44 Jours - David Peace

   Un verre, une clope. Une victoire, une défaite. Derby County, Leeds. Le paradis et l’enfer. 44 Jours de purgatoire pour le plus grand entraîneur anglais de l’histoire du football.

Cloughie, Cloughie, Cloughie.


« Réfléchissez, je reprends, à toutes les fois où Leeds a manqué le titre « de justesse » ou perdu « de justesse » une finale de coupe. Vous savez pourquoi ? Je vais vous expliquer pourquoi. Parce que toutes les équipes qu’ils rencontrent, chaque fois qu’ils jouent, détestent Leeds, méprisent Leeds.
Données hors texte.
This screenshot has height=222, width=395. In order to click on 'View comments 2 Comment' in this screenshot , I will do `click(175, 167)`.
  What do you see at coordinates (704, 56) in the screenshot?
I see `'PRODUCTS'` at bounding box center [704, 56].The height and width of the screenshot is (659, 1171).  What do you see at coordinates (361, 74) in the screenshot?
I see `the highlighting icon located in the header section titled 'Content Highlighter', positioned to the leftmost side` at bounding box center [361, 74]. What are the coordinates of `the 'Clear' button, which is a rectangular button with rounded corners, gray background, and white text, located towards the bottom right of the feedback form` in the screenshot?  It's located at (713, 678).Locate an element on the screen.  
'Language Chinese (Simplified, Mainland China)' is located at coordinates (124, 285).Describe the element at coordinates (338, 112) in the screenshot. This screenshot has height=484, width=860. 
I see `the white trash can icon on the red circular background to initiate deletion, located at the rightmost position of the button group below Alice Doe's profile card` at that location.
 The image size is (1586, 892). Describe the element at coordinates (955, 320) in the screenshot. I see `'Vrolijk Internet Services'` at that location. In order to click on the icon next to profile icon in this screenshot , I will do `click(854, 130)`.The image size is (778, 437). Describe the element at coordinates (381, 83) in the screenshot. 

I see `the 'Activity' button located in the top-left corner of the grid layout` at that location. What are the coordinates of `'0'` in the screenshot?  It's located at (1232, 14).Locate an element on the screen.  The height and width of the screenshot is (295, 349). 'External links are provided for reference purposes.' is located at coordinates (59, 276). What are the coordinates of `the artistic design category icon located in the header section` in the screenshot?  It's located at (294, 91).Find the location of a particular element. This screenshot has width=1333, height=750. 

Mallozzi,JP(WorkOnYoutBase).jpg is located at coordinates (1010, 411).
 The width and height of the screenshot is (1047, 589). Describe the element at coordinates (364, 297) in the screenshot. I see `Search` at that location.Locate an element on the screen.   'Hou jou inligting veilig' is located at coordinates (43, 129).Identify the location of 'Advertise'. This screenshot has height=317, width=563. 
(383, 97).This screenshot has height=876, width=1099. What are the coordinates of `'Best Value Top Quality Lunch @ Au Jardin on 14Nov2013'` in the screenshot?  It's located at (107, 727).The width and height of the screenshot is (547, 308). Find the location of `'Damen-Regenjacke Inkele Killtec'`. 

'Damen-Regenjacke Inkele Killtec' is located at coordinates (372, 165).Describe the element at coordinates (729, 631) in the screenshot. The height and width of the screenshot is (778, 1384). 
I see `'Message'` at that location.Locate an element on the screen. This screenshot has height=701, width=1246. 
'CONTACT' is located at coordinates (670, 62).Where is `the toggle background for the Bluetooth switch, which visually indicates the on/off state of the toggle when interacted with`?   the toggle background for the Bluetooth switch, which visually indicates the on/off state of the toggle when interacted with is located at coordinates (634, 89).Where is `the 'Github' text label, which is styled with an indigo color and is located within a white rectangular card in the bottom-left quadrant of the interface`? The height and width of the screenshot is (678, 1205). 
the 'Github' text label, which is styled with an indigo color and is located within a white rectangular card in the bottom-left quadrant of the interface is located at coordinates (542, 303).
Ce lundi soir à Molineux, devant cinquante mille de leurs supporters, il était impossible que les Wolves ne donner pas tout face à Leeds, impossible qu’ils balancent le match; impossible, parce qu’ils détestent Leeds United, qu’ils méprisent Leeds United (…) Parce qu’il n’y a pas une équipe d’Europe, qui n’a pas envie de battre Leeds United et Don Revie. Pas une. Elles rêvent toutes de jouer contre Don Revie et Leeds United, de battre Don Revie et Leeds United. Je ne rêve que de ça : jouer contre Don Revie et Leeds United, battre don Revie et Leeds United… Vous seriez comme moi, Mehmet, si vous étiez à ma place. (…)


– Mais vous êtes manager de Leeds United, maintenant , n’est ce pas, monsieur Clough ? »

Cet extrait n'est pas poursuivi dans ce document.